Listening to the beat of music is another way to incorporate rhythm, allowing children to draw with a crayon according to the beat – creating colors or shapes that represent the ‘size’ of the beat on paper.
2. Have students take a sensory bath
A class favorite in many educational settings with ACE children, this activity involves placing three to four children in one space with access to loofahs, towels and lotion. This action mimics a bath and allows children to pretend to clean or wash themselves in this sensory bath using the provided loofah, or an adult, depending on preference. Sensory rooms are popular for use with students, and the bath is one variation of this.

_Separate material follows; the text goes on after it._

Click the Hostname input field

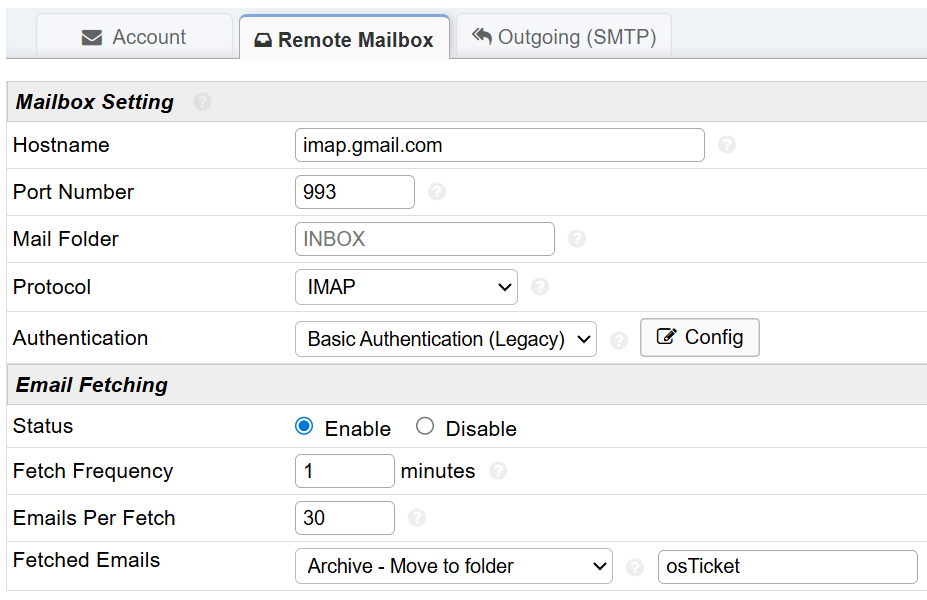pos(500,145)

This activity can first be modeled by the teacher ‘stepping’ into the sensory bath. Following the action up with a song, such as “We’re taking a brain bath, a brain bath, a brain bath / We’re taking a brain bath to help us feel _____,” allows students to insert their own sensations into the song. This could be anything from happy to fresh, clean to peaceful, or any other appropriate words. Following the song and bathing actions, children are encouraged to step out of the sensory bathtub carefully.

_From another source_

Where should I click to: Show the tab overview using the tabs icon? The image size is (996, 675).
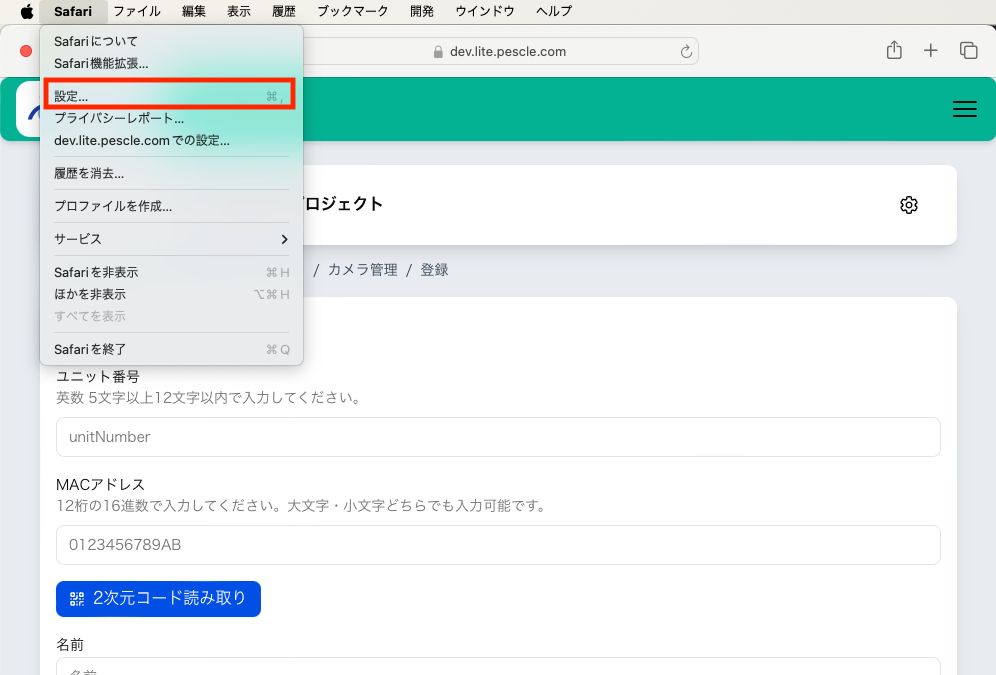tap(967, 49)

After these actions are completed, each child is wrapped tightly with their own beach towel, continuing to mimic a bath time routine. Children are encouraged to rock side to side or back and forth, and everyone continues to sing during this time – changing the song from the bathtub to drying off and preparing for the day.
Once this is complete, students can choose if they would like one drop of hand lotion that they can massage into their hands. The activity is finalized with three deep breaths before they return to the school setting to start their day of learning. Actively addressing and helping children regulate their nervous systems through these sensory and motor functions can provide the perfect start to the day, leaving children ready to learn.
3. Use a singing bowl
Calming and easy to use, the Tibetan singing bowl can be one of the best morning activities for a child’s nervous system. Designed as a patterned and repeating activity that works alongside the rhythms and sense of the body, children are encouraged to listen to the sounds created by the bowl, and then collectively must try to match the sounds produced.
Often used as a morning circle time activity, once students have all listened to the sound and three deep breaths have been taken, each child will take turns playing the bowl and matching the music produced. This is combined with increasing breathing to six or so long inhales and exhales.
On occasion, students who are particularly sensitive to the sounds produced when playing the bowl will close their eyes and listen until the tone is complete. When this occurs, the student raises their hands in the air. While some children may be more sensitive than others, it’s vital to monitor responses and behaviors to adjust the activity to work for the group as a whole.
4. Walk the lines
As breathing can calm the nervous system, movement can also be the ideal way to help students to focus and relax. One way to make use of motion is with a labyrinth style walking activity. Incorporating different footwork and animal-based walks, as well as a variety of shapes, lines and mazes, this activity requires focus and movement.
Children will model activities and walks performed by a teacher, including walking, hopping, crawling or skipping. For example, a teacher may monitor a crab walk along a significant area in the labyrinth, which the students can then mimic. Once the activity has been completed and mastered by the children several times, you can also involve them in producing their own patterns of movement to be mimicked.
Using this strategy of regulation offers a deeper insight into the motor skills of each student, including their balance and their finer movement. It also allows for a practical way to monitor the level of frustration and response to mistakes in each individual, allowing for corrections and support throughout each session.